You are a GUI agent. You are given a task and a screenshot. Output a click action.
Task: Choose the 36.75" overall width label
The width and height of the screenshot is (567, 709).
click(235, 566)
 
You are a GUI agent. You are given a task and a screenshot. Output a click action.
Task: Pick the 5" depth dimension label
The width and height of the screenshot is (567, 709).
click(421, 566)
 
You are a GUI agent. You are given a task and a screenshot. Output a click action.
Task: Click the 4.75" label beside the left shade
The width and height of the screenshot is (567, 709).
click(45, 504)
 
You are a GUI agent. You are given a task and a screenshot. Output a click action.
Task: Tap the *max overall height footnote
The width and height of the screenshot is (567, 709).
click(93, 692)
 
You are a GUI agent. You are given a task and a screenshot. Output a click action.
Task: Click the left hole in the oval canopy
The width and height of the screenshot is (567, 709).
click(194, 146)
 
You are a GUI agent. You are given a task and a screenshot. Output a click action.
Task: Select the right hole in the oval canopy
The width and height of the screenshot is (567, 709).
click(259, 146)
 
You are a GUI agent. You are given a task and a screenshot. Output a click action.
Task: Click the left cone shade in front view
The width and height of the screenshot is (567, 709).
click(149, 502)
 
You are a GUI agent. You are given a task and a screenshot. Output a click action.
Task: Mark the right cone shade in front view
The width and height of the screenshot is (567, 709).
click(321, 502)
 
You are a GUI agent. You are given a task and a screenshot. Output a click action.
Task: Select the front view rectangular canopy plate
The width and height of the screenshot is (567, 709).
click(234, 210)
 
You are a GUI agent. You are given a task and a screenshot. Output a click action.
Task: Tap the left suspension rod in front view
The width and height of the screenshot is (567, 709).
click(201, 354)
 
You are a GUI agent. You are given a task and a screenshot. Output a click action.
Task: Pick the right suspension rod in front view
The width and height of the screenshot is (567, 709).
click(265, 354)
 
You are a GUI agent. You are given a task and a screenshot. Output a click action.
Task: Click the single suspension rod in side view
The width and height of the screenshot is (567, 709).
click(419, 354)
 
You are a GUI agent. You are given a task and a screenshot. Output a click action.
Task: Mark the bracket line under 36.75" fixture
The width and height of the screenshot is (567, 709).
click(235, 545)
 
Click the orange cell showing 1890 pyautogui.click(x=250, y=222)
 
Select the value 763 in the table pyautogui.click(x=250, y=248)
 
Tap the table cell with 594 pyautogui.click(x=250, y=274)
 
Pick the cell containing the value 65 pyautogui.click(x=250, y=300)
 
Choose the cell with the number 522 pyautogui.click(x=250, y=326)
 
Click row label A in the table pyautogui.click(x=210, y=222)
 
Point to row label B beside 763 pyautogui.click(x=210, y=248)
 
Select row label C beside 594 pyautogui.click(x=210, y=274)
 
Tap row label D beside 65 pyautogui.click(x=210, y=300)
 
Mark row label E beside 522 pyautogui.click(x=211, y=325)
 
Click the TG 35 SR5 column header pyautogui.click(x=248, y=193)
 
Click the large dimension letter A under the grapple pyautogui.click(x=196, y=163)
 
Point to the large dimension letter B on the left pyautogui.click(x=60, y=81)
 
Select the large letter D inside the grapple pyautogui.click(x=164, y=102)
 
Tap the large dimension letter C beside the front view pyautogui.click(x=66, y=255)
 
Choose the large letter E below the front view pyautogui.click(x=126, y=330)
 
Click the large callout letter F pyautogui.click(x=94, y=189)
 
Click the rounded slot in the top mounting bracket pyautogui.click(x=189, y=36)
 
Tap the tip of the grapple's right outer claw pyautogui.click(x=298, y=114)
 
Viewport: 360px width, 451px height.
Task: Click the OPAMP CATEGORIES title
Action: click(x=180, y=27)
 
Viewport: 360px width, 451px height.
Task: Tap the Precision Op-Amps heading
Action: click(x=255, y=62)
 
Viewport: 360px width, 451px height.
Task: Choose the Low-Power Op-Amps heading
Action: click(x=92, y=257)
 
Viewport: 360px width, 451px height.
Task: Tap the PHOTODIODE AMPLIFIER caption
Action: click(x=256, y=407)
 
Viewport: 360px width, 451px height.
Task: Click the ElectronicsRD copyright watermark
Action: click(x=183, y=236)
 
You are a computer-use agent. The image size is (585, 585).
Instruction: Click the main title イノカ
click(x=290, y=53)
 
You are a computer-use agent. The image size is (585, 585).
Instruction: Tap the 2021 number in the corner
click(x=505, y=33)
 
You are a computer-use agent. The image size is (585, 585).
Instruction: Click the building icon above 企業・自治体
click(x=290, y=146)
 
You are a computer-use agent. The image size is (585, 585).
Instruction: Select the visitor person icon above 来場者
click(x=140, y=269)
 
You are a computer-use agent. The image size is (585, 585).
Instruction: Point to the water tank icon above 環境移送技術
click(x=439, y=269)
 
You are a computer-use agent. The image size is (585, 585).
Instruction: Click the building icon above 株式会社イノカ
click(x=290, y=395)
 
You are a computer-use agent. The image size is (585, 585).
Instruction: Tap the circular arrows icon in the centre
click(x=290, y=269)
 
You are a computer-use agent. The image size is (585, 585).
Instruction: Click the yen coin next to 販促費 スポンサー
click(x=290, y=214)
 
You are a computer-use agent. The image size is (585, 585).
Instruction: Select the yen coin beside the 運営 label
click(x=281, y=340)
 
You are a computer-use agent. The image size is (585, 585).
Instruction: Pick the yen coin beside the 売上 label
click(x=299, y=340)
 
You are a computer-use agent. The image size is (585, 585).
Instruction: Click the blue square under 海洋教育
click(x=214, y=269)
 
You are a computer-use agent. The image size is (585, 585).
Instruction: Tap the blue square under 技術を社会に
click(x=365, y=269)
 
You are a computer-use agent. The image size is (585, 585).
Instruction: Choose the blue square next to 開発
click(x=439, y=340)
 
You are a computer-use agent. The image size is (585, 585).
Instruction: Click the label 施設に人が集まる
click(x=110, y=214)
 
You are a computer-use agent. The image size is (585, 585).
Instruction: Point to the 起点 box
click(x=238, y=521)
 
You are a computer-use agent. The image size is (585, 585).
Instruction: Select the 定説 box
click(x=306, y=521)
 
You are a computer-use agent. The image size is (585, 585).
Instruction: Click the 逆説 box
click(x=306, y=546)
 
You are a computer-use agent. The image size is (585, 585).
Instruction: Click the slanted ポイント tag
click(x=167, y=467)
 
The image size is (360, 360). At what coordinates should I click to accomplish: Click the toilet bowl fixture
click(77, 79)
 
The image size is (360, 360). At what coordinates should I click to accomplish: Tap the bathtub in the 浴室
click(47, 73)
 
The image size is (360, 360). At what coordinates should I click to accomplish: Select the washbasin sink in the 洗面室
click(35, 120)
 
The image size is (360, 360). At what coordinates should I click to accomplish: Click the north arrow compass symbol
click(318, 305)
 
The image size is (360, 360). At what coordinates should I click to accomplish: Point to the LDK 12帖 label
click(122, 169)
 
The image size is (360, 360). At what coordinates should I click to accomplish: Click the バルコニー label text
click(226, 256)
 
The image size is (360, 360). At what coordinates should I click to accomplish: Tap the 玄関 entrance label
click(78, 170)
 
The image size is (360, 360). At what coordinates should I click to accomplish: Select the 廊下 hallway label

Your goal =>
Please reproduce every one of the rows above word for word.

Exercise answer =>
You are a GUI agent. You are given a task and a screenshot. Output a click action.
Task: Choose the 36.75" overall width label
The width and height of the screenshot is (567, 709).
click(235, 566)
 
You are a GUI agent. You are given a task and a screenshot. Output a click action.
Task: Pick the 5" depth dimension label
The width and height of the screenshot is (567, 709).
click(421, 566)
 
You are a GUI agent. You are given a task and a screenshot. Output a click action.
Task: Click the 4.75" label beside the left shade
The width and height of the screenshot is (567, 709).
click(45, 504)
 
You are a GUI agent. You are given a task and a screenshot. Output a click action.
Task: Tap the *max overall height footnote
The width and height of the screenshot is (567, 709).
click(93, 692)
 
You are a GUI agent. You are given a task and a screenshot. Output a click action.
Task: Click the left hole in the oval canopy
The width and height of the screenshot is (567, 709).
click(194, 146)
 
You are a GUI agent. You are given a task and a screenshot. Output a click action.
Task: Select the right hole in the oval canopy
The width and height of the screenshot is (567, 709).
click(259, 146)
 
You are a GUI agent. You are given a task and a screenshot. Output a click action.
Task: Click the left cone shade in front view
The width and height of the screenshot is (567, 709).
click(149, 502)
 
You are a GUI agent. You are given a task and a screenshot. Output a click action.
Task: Mark the right cone shade in front view
The width and height of the screenshot is (567, 709).
click(321, 502)
 
You are a GUI agent. You are given a task and a screenshot. Output a click action.
Task: Select the front view rectangular canopy plate
The width and height of the screenshot is (567, 709).
click(234, 210)
 
You are a GUI agent. You are given a task and a screenshot. Output a click action.
Task: Tap the left suspension rod in front view
The width and height of the screenshot is (567, 709).
click(201, 354)
 
You are a GUI agent. You are given a task and a screenshot. Output a click action.
Task: Pick the right suspension rod in front view
The width and height of the screenshot is (567, 709).
click(265, 354)
 
You are a GUI agent. You are given a task and a screenshot. Output a click action.
Task: Click the single suspension rod in side view
The width and height of the screenshot is (567, 709).
click(419, 354)
 
You are a GUI agent. You are given a task and a screenshot. Output a click action.
Task: Mark the bracket line under 36.75" fixture
The width and height of the screenshot is (567, 709).
click(235, 545)
 
Click the orange cell showing 1890 pyautogui.click(x=250, y=222)
 
Select the value 763 in the table pyautogui.click(x=250, y=248)
 
Tap the table cell with 594 pyautogui.click(x=250, y=274)
 
Pick the cell containing the value 65 pyautogui.click(x=250, y=300)
 
Choose the cell with the number 522 pyautogui.click(x=250, y=326)
 
Click row label A in the table pyautogui.click(x=210, y=222)
 
Point to row label B beside 763 pyautogui.click(x=210, y=248)
 
Select row label C beside 594 pyautogui.click(x=210, y=274)
 
Tap row label D beside 65 pyautogui.click(x=210, y=300)
 
Mark row label E beside 522 pyautogui.click(x=211, y=325)
 
Click the TG 35 SR5 column header pyautogui.click(x=248, y=193)
 
Click the large dimension letter A under the grapple pyautogui.click(x=196, y=163)
 
Point to the large dimension letter B on the left pyautogui.click(x=60, y=81)
 
Select the large letter D inside the grapple pyautogui.click(x=164, y=102)
 
Tap the large dimension letter C beside the front view pyautogui.click(x=66, y=255)
 
Choose the large letter E below the front view pyautogui.click(x=126, y=330)
 
Click the large callout letter F pyautogui.click(x=94, y=189)
 
Click the rounded slot in the top mounting bracket pyautogui.click(x=189, y=36)
 
Tap the tip of the grapple's right outer claw pyautogui.click(x=298, y=114)
 
Viewport: 360px width, 451px height.
Task: Click the OPAMP CATEGORIES title
Action: click(x=180, y=27)
 
Viewport: 360px width, 451px height.
Task: Tap the Precision Op-Amps heading
Action: click(x=255, y=62)
 
Viewport: 360px width, 451px height.
Task: Choose the Low-Power Op-Amps heading
Action: click(x=92, y=257)
 
Viewport: 360px width, 451px height.
Task: Tap the PHOTODIODE AMPLIFIER caption
Action: click(x=256, y=407)
 
Viewport: 360px width, 451px height.
Task: Click the ElectronicsRD copyright watermark
Action: click(x=183, y=236)
 
You are a computer-use agent. The image size is (585, 585).
Instruction: Click the main title イノカ
click(x=290, y=53)
 
You are a computer-use agent. The image size is (585, 585).
Instruction: Tap the 2021 number in the corner
click(x=505, y=33)
 
You are a computer-use agent. The image size is (585, 585).
Instruction: Click the building icon above 企業・自治体
click(x=290, y=146)
 
You are a computer-use agent. The image size is (585, 585).
Instruction: Select the visitor person icon above 来場者
click(x=140, y=269)
 
You are a computer-use agent. The image size is (585, 585).
Instruction: Point to the water tank icon above 環境移送技術
click(x=439, y=269)
 
You are a computer-use agent. The image size is (585, 585).
Instruction: Click the building icon above 株式会社イノカ
click(x=290, y=395)
 
You are a computer-use agent. The image size is (585, 585).
Instruction: Tap the circular arrows icon in the centre
click(x=290, y=269)
 
You are a computer-use agent. The image size is (585, 585).
Instruction: Click the yen coin next to 販促費 スポンサー
click(x=290, y=214)
 
You are a computer-use agent. The image size is (585, 585).
Instruction: Select the yen coin beside the 運営 label
click(x=281, y=340)
 
You are a computer-use agent. The image size is (585, 585).
Instruction: Pick the yen coin beside the 売上 label
click(x=299, y=340)
 
You are a computer-use agent. The image size is (585, 585).
Instruction: Click the blue square under 海洋教育
click(x=214, y=269)
 
You are a computer-use agent. The image size is (585, 585).
Instruction: Tap the blue square under 技術を社会に
click(x=365, y=269)
 
You are a computer-use agent. The image size is (585, 585).
Instruction: Choose the blue square next to 開発
click(x=439, y=340)
 
You are a computer-use agent. The image size is (585, 585).
Instruction: Click the label 施設に人が集まる
click(x=110, y=214)
 
You are a computer-use agent. The image size is (585, 585).
Instruction: Point to the 起点 box
click(x=238, y=521)
 
You are a computer-use agent. The image size is (585, 585).
Instruction: Select the 定説 box
click(x=306, y=521)
 
You are a computer-use agent. The image size is (585, 585).
Instruction: Click the 逆説 box
click(x=306, y=546)
 
You are a computer-use agent. The image size is (585, 585).
Instruction: Click the slanted ポイント tag
click(x=167, y=467)
 
The image size is (360, 360). At what coordinates should I click to accomplish: Click the toilet bowl fixture
click(77, 79)
 
The image size is (360, 360). At what coordinates should I click to accomplish: Tap the bathtub in the 浴室
click(47, 73)
 
The image size is (360, 360). At what coordinates should I click to accomplish: Select the washbasin sink in the 洗面室
click(35, 120)
 
The image size is (360, 360). At what coordinates should I click to accomplish: Click the north arrow compass symbol
click(318, 305)
 
The image size is (360, 360). At what coordinates should I click to accomplish: Point to the LDK 12帖 label
click(122, 169)
 
The image size is (360, 360). At what coordinates should I click to accomplish: Click the バルコニー label text
click(226, 256)
 
The image size is (360, 360). At what coordinates should I click to accomplish: Tap the 玄関 entrance label
click(78, 170)
 
The image size is (360, 360). At what coordinates should I click to accomplish: Select the 廊下 hallway label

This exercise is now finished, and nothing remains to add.